Last week my family crammed into my husband’s Prius for the 4-hour drive on Interstate I-70 to St. Louis to visit my Mom, “Grandma Rhetta.” My kids are 16 and 18 and they insisted we make the trip because it might be the last opportunity for my daughter to see Grandma Rhetta before she leaves home for the first time to start college. Although we have made this trip more than 100 times, my heart was full of pride and wistfulness over this visit, especially because the kids are nearly grown and Mom is very frail at this time of her life. She is confined to her bed with only her imagination, visits from friends and family and the television to comfort and occupy her. Sometimes a short visit with Grandma Rhetta is best, even though the grueling drive on the highway suggests a longer stay.

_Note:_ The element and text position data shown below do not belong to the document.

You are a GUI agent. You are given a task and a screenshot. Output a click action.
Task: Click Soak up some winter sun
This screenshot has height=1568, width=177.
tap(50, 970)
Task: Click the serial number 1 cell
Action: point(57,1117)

When people love one another, they willingly take time from their “journey” to be together. As Mom’s health declines and my teenagers approach adulthood, their journeys are polar opposite. Yet my kids keep wanting to go back and love their Grandma. Even though it was a conscious effort by me to foster a bond between my children and their Grandparents, discovering that at the busiest and most self-centered part of their journey they choose to spend time with their Grandma Rhetta overwhelms me with joy and sadness (because I am perimenopausal now!).
We enter Mom’s world – her room – and she lights up with love and reaches from her bed for Isa and Mario. Before each visit, she tells me many times to inform them she is expecting many warm hugs – and she gets them! The kids adore Grandma Rhetta’s Southern accent and the warmth and charm it exudes. Imitating her characteristic sayings has always been funny to them (in a loving way): “My Stars!” and “Iced tay with lots of lemons!” are among their favorites. Grandma Rhetta “southernizes” the pronunciation of Isa’s name (pronounced “Eesa”) so it sounds like “Eaze-a-Bella!”.
All those mornings at Grandma Rhetta’s kitchen table being lavished with her love and her special buttermilk pancakes mean something to Isa and Mario, and nothing thrills me more. I’ll never forget the first time Mom visited Kansas City after Isa was born. She rushed in the house after her long drive and, without putting her purse or keys down, walked straight to Baby Isa and cooed, “Are we gonna be friends?”. Indeed they are.